Ziel:
Schreibe alle Zeilen der folgenden Einträge als JSON-Liste von Zeichenketten um, mit einer Zeichenkette pro Zeile und ohne Leerzeilen. Lass die Bilder in der Antwort weg.

Einträge des Datensatzes:

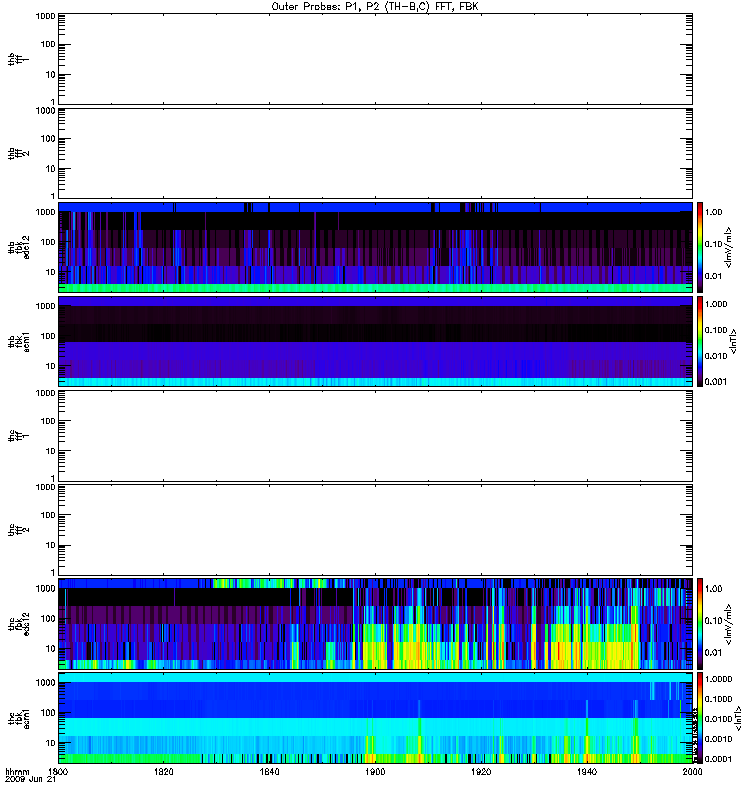Select the thb fbk scm1 spectrogram panel
This screenshot has height=800, width=750.
(x=375, y=341)
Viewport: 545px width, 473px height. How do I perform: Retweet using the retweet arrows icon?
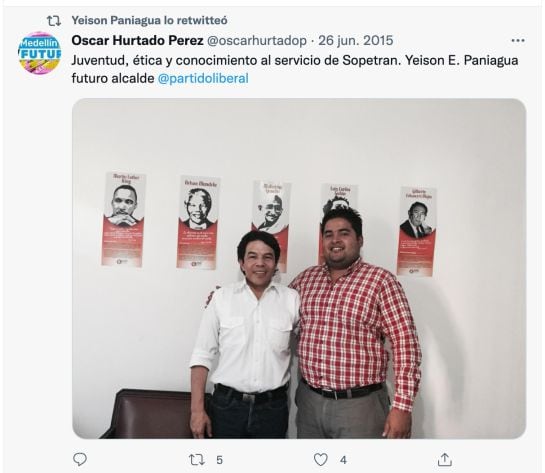click(196, 460)
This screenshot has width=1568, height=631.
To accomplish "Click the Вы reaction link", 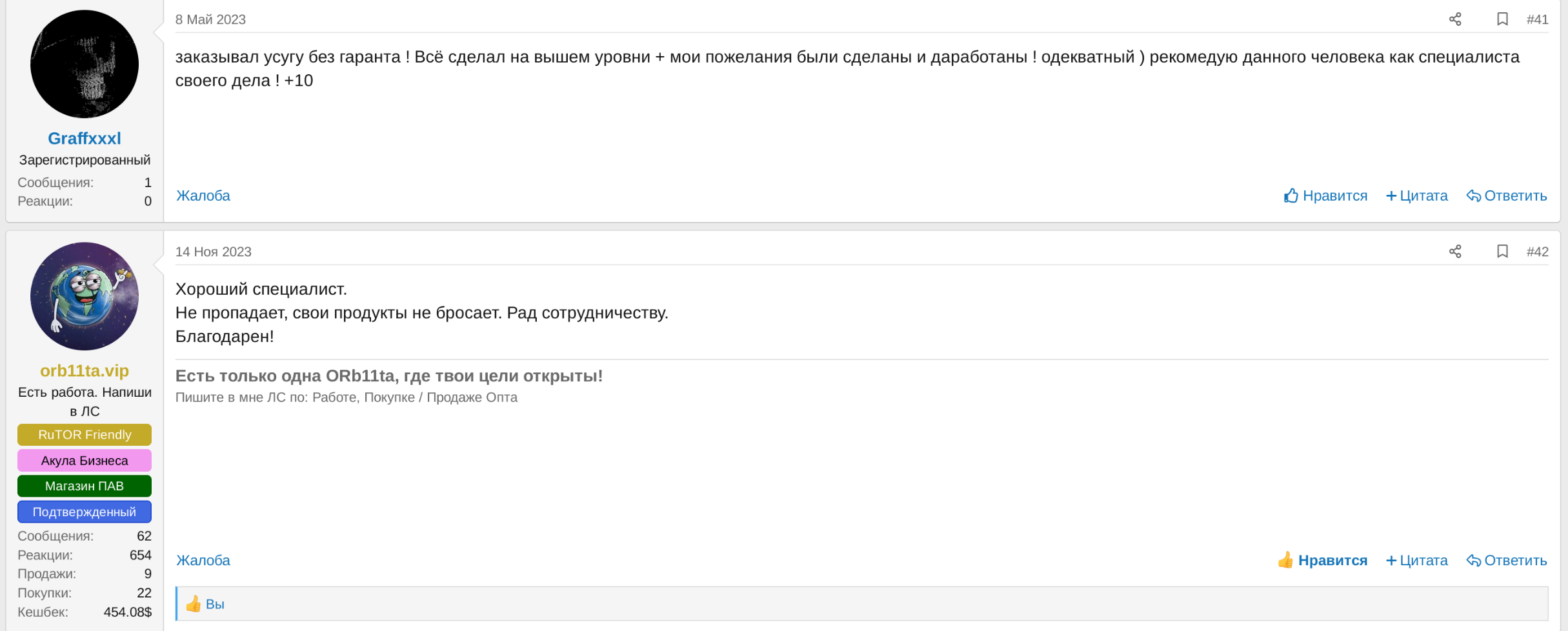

Schriftliche Antwort:
[
  "Select the thb fbk scm1 spectrogram panel",
  "This screenshot has height=800, width=750.",
  "(x=375, y=341)",
  "Viewport: 545px width, 473px height. How do I perform: Retweet using the retweet arrows icon?",
  "click(196, 460)",
  "This screenshot has width=1568, height=631.",
  "To accomplish \"Click the Вы reaction link\", "
]